** Opening READING PASSAGE block **

Comorbidity refers to the greater than coincidental association of separate conditions in the same individuals. Historically, a number of conditions have been noted to be comorbid with migraine, notably psychiatric disorders (anxiety, depression, panic disorder), epilepsy, asthma, and some congenital heart defects. Migraine sufferers have increased medical costs overall compared with others of the same sex and age, even after considering the cost of specific migraine treatment. Thus, estimates of the burden of migraine often include the costs of conditions comorbid with it.

Recent findings

Conditions may be comorbid through a variety of mechanisms. Comorbidity may be an artifact of diagnostic uncertainty when symptom profiles overlap or when diagnosis is not based on objective markers. Comorbidity may arise due to unidirectional causality, such as migraine resulting in blood pressure changes due to headache-specific treatment. Finally, conditions may be comorbid because of shared genetic or other factors that increase the risk of both conditions. In such cases, understanding these shared risk factors may lead to greater understanding of the fundamental mechanisms of migraine.


In this article, we will review recent developments related to migraine comorbidity. We will emphasize findings related to the comorbidity of migraine with clinical and sub-clinical vascular brain lesions, congenital heart defects, coronary heart disease, psychiatric illness, and other pain conditions.

** Closing READING PASSAGE block **
** Opening PROVIDED RECORDS block **

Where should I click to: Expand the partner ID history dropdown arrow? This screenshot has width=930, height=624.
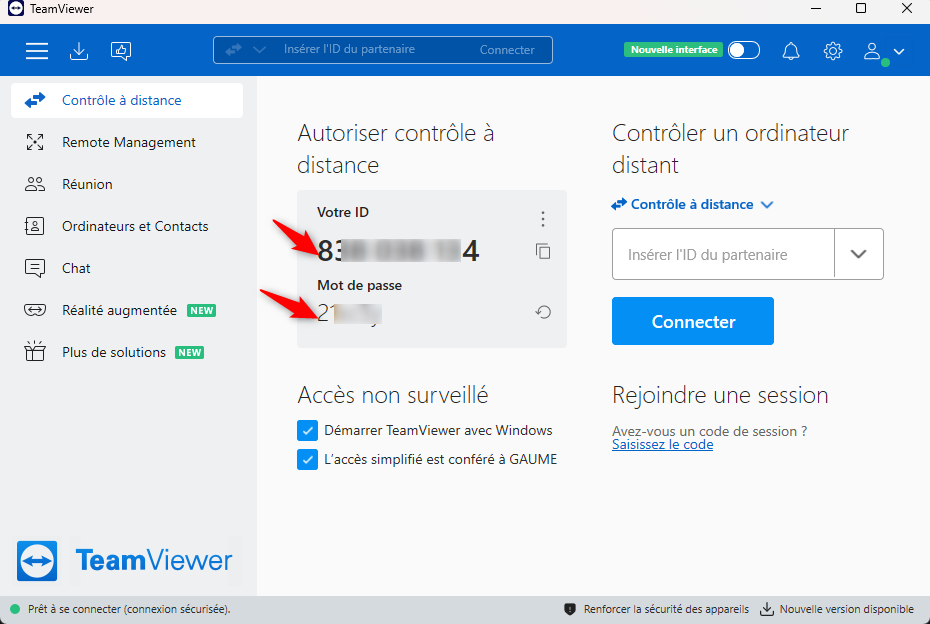click(859, 254)
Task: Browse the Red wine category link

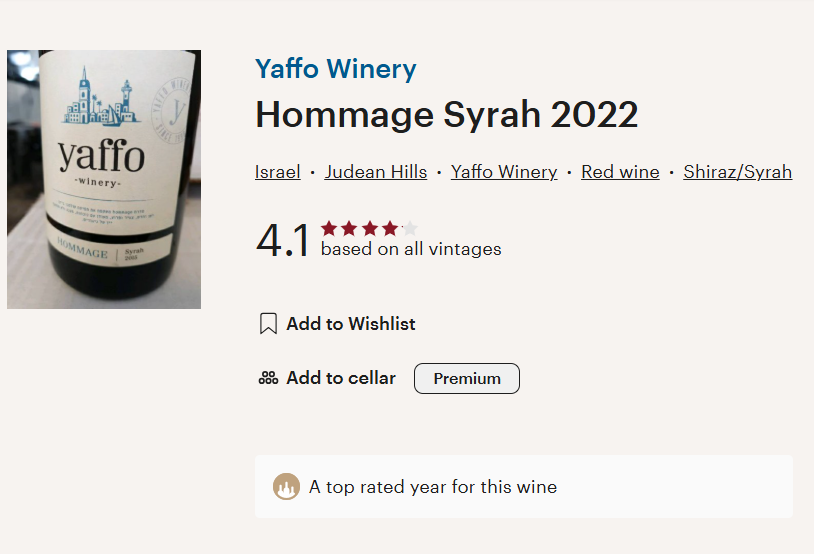Action: point(620,172)
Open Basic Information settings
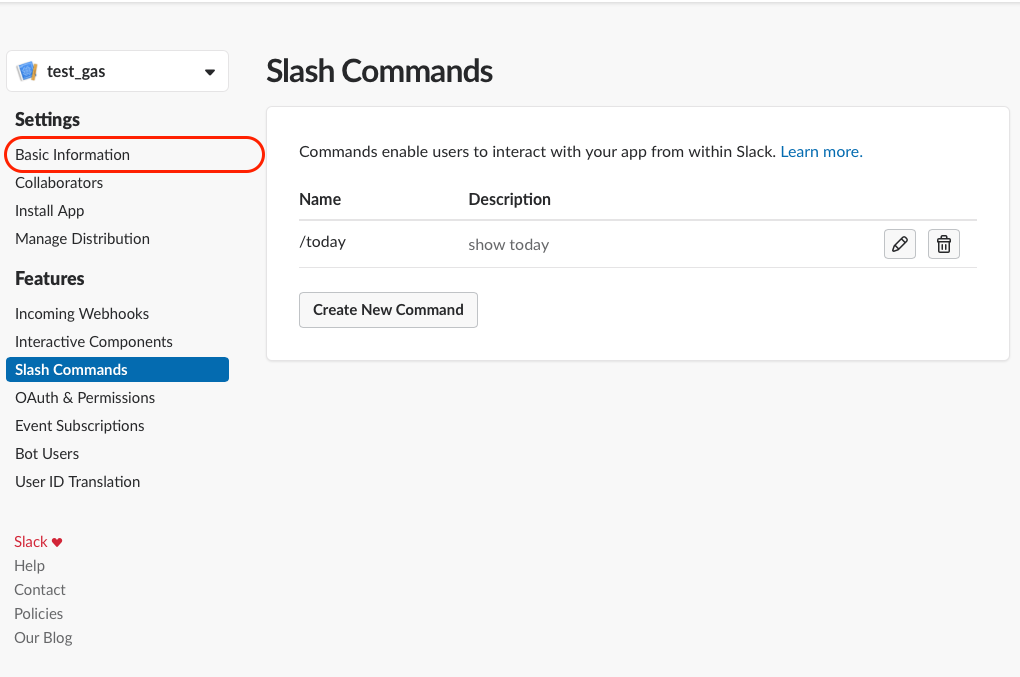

** Closing PROVIDED RECORDS block **

» WORK INSTRUCTIONS
1. Update the migraine comorbidity text between "Recent findings" and "mechanisms of migraine.", inclusive, putting "diagnostic ambiguity" in place of "diagnostic uncertainty".
2. For the migraine comorbidity text, say whether each statement agrees with it, answering yes or no and quoting the words that decide it: (a) Comorbidity means an association of conditions that is only coincidental. (b) People with migraine have higher overall medical costs than others of the same sex and age. (c) Epilepsy has been noted as a condition comorbid with migraine.

» ANSWERS BY ITEM NUMBER
1.
Recent findings

Conditions may be comorbid through a variety of mechanisms. Comorbidity may be an artifact of diagnostic ambiguity when symptom profiles overlap or when diagnosis is not based on objective markers. Comorbidity may arise due to unidirectional causality, such as migraine resulting in blood pressure changes due to headache-specific treatment. Finally, conditions may be comorbid because of shared genetic or other factors that increase the risk of both conditions. In such cases, understanding these shared risk factors may lead to greater understanding of the fundamental mechanisms of migraine.

2.
(a) No: "the greater than coincidental association of separate conditions in the same individuals."
(b) Yes: "Migraine sufferers have increased medical costs overall compared with others of the same sex and age."
(c) Yes: "a number of conditions have been noted to be comorbid with migraine, notably psychiatric disorders (anxiety, depression, panic disorder), epilepsy."